A primary characteristic of cancel culture is its binary nature. Once an individual or entity is targeted, cancel culture seeks to deplatform, remove, or silence the perceived transgressor, or some combination of the three. 

Alignment culture, on the other hand, emerges in scenarios in which it is possible to convey contrasting opinions. The ultimate goal of alignment culture is to prove who has more power in a market scenario. It also offers the opposition an opportunity to push back and seeks to compel a party to amend or walk back a statement to one that aligns with the opinions of a given market segment. Boycotters are clearly stating which opinions they are willing to tolerate.

Within this alignment culture clash, two “competitors” emerge. One side finds the statements of Unanue unacceptable, exhibited in Alexandria Ocasio-Cortez’s and Julián Castro’s denunciations of Unanue’s opinion and encouragement of a boycott of Goya products. On the opposing side, there are those who stand behind the supposed offender, echoed in figures like President Trump, Ivanka Trump, and Marco Rubio supporting Unanue and endorsing Goya products.

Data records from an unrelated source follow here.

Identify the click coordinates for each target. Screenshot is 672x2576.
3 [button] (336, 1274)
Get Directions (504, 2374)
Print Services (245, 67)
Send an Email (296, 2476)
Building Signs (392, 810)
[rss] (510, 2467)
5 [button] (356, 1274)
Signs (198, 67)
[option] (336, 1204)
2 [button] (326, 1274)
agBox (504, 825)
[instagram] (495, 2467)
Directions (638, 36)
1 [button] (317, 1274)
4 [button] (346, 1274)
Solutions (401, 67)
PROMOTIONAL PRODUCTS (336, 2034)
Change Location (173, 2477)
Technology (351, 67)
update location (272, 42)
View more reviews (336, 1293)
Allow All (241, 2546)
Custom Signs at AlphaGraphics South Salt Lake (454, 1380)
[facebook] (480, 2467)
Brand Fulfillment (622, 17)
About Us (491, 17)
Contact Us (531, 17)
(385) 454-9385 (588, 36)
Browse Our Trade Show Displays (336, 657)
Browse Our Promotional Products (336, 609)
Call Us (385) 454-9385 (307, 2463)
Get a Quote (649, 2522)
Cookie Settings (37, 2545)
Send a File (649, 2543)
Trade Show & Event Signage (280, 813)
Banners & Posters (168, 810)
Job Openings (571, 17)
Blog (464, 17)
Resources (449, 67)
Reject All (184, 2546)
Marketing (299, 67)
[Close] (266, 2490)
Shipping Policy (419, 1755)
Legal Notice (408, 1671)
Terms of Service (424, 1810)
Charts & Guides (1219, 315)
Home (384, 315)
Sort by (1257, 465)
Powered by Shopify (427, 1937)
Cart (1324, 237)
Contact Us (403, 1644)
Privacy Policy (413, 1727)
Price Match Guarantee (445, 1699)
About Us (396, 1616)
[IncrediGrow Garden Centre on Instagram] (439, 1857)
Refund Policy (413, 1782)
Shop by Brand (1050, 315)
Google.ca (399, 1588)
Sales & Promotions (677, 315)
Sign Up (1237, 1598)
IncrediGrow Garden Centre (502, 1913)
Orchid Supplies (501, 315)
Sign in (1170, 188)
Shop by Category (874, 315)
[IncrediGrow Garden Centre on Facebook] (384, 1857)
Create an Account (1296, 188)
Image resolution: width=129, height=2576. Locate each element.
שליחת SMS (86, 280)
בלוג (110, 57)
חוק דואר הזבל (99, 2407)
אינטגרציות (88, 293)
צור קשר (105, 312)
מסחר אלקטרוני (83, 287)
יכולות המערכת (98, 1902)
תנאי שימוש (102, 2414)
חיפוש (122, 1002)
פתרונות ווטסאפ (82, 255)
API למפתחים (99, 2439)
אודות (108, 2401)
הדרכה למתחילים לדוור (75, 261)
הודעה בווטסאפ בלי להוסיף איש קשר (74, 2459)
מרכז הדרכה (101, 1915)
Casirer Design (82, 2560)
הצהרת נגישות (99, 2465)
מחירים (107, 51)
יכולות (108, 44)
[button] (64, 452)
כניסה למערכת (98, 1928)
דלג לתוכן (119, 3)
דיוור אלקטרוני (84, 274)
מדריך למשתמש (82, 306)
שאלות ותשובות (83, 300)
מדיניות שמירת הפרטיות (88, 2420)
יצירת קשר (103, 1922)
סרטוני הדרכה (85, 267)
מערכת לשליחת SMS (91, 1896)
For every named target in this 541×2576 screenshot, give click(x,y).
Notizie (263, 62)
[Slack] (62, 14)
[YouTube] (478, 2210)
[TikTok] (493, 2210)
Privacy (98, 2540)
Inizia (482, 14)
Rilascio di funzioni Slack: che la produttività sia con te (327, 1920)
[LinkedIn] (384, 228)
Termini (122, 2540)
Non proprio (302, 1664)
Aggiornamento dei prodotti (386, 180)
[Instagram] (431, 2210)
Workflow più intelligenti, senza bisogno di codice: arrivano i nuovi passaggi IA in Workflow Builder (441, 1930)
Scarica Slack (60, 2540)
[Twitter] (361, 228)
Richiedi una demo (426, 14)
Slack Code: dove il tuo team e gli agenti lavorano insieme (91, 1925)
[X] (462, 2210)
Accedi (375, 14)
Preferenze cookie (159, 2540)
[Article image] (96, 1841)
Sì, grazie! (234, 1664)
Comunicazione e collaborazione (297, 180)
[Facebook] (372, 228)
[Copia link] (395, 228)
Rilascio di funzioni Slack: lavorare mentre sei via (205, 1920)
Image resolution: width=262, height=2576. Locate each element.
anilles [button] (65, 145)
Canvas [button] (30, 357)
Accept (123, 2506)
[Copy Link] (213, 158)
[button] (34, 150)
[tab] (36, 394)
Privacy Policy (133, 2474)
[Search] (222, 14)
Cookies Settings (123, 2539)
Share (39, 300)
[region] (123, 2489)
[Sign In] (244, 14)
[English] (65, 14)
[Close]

In the case of Goya, the low cost and variety of their products yields few barriers to being targeted by alignment culture. Here, consumers can readily signal their support or dissent for Unanue’s statements by radically changing demand for Goya products. Had such controversial statements been issued by the president of a luxury automobile company, for example, it seems unlikely that we would see social media posts of people trashing their high-end sedans (or buying more of them). When the costs of signaling through market participation are high, it is more likely that cancel culture will prevail and seek to have its demands met by way of social pressure.

Within alignment culture, the goal of the participants is to prove who is “right.” In the alignment culture arena, competitors seek to demonstrate their leadership, organizational capacity, and power to influence and control markets.

Alignment culture participants understand very well the potency of radical modification to demand as a means of signaling political statements. Could such a strategy be extended to supporting candidates in the upcoming presidential election? It remains to be seen.

Liliana Gomez Fernandez is an economist and policy consultant.